Among this population, only 416 had complete data. In this group, the researchers found that very few people were fully vaccinated against HPV. Vaccination rates varied among high-risk population groups. Some key findings:
- About one-quarter, or 25.7%, of gay / bisexual men aged 18-33 started the series of three doses of HPV vaccine, and 6.2% completed the study.
- About one-quarter of high-risk heterosexual women aged 18-36 completed the three-dose HPV series.

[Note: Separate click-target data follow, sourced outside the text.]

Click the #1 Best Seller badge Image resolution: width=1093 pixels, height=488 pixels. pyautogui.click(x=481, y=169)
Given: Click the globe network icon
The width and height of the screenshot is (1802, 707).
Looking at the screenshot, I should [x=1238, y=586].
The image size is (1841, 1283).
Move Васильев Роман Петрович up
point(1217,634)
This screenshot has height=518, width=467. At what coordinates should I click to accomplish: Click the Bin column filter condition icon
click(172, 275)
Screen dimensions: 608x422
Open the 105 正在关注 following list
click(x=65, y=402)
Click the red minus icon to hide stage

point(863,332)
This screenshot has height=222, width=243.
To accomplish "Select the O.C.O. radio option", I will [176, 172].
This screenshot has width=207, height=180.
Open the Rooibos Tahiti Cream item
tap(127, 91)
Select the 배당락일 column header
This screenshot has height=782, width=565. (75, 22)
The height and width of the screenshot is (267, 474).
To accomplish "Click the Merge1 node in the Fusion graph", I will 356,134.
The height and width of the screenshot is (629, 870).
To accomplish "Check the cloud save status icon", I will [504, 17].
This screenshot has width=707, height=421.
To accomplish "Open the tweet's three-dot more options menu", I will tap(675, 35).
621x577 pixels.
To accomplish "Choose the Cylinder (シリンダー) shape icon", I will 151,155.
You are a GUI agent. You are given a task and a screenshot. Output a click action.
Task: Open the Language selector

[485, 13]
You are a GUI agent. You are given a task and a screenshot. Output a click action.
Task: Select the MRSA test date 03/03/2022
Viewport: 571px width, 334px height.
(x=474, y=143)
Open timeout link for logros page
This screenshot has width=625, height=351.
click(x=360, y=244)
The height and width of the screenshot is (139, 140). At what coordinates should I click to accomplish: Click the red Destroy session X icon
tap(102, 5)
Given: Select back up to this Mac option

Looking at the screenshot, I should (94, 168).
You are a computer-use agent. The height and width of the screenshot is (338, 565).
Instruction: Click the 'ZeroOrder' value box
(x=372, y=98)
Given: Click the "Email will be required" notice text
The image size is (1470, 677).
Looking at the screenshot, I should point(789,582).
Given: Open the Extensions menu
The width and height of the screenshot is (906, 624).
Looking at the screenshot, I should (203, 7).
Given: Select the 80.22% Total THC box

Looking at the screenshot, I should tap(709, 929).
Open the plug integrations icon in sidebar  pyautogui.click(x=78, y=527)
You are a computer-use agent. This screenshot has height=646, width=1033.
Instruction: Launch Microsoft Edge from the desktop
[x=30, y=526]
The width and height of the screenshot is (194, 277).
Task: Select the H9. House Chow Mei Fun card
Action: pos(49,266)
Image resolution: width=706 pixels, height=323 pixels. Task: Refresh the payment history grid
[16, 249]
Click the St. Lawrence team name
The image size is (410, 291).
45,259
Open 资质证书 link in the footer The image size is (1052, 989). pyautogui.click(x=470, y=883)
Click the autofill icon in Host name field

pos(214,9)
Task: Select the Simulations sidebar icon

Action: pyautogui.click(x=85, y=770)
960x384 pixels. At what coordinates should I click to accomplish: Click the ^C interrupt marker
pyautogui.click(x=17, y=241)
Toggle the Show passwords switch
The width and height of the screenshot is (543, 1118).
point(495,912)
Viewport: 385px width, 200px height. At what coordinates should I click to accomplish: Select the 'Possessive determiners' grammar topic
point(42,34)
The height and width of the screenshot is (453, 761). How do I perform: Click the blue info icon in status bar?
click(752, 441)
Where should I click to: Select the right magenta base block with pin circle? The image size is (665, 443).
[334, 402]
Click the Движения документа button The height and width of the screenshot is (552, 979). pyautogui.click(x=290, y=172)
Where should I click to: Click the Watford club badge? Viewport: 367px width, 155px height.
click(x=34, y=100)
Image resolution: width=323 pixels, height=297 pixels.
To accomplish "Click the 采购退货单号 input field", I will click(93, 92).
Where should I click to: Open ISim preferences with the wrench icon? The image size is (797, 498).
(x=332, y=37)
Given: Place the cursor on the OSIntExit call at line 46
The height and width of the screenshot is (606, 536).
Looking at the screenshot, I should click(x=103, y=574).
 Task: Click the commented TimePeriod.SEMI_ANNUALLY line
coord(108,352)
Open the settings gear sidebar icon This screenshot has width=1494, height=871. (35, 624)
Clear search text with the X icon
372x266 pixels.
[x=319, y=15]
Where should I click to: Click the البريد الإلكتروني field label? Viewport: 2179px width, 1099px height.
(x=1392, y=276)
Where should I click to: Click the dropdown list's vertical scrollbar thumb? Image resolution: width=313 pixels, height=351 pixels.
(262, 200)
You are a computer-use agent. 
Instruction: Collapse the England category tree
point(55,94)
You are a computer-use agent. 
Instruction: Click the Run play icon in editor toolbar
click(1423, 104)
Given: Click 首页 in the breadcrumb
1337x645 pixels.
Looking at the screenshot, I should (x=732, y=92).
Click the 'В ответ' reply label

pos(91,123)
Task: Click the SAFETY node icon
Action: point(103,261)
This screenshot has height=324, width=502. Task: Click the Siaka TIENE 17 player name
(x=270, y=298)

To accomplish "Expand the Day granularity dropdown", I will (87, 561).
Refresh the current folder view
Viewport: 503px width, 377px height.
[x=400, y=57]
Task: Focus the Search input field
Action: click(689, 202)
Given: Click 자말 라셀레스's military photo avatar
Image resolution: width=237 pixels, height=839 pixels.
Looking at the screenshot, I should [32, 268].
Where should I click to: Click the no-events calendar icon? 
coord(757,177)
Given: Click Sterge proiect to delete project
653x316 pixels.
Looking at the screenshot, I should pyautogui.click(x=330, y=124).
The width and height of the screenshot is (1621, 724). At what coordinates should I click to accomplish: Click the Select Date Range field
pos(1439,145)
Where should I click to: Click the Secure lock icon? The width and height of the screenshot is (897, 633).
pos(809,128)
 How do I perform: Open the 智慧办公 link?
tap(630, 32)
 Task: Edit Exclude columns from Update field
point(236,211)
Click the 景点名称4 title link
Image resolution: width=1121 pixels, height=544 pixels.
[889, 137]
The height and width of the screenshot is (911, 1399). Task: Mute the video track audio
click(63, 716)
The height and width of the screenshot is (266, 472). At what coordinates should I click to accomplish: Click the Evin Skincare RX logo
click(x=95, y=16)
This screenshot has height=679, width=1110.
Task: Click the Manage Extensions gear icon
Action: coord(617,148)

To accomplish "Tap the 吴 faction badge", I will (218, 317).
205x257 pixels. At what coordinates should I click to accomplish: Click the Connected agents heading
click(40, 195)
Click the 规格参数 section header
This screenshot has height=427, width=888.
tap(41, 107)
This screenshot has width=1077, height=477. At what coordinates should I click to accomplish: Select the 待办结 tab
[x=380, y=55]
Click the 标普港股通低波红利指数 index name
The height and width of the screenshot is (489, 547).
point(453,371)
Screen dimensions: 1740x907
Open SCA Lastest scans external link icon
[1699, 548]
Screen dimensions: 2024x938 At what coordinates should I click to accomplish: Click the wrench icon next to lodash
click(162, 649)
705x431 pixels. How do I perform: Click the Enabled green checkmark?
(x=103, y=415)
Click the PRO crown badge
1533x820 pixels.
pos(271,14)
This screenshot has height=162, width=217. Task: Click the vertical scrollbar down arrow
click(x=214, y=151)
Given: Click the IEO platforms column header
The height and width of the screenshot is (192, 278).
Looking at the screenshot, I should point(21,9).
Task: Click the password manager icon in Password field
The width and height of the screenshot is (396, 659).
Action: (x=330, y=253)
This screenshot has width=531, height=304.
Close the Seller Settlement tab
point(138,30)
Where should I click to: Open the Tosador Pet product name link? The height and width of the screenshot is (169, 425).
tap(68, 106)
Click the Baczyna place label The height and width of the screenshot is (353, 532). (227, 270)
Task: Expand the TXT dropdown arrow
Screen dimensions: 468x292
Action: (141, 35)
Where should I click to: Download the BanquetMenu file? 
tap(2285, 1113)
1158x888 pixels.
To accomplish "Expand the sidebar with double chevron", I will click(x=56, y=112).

- Only 11% of high-risk heterosexual men aged 18 to 29 years started the series of three doses of HPV.
- None of the transgender men and women and non-conforming individuals started vaccination against HPV
- Vaccination rates were much lower among non-Hispanic black respondents than any other racial / ethnic group
"It was alarming that almost all non-Hispanic blacks in the study had not been vaccinated, especially because of the disproportionate burden of HIV / AIDS among this minority group," Wigfall said.
Wigfall said that one of the possible reasons for the low vaccination rate in high-risk populations is that recommendations for people living with HIV were issued several years after the HPV vaccine was first made available to the general population.
Previous research has shown that the way doctors talk about the HPV vaccine can influence parents' decisions about the vaccination of their teens. Wigfall said that for some high-risk populations in this study, such as gay / bisexual or transgender men, providers may not have addressed the connections between high-risk sexual behavior and HIV / HPV coinfection.
"Gender and sexual orientation are important topics that should not stop us from identifying and targeting HPV vaccination efforts among high-risk populations," Wigfall said.
Wigfall said that, in his view, patient-provider communication about the HPV vaccine should be strengthened for high-risk populations, specifically HIV-positive men and women, as well as HIV-negative and transsexual gay / bisexual men.
In an effort to increase HPV vaccination among high-risk populations, "a necessary first step would be the widespread adoption of HIV testing for all adolescents and adults regardless of perceived risk," she said, noting that the CDC recommends testing since 2006. This recommendation has not been widely followed, leaving thousands of people living with HIV unaware of their HIV status, Wigfall said.
Dealing with the expected challenges after resumption of HPV vaccination
Adults at High Risk for HIV Infection Have Low Vaccination Rates for Human Papillomavirus (2019, April 2)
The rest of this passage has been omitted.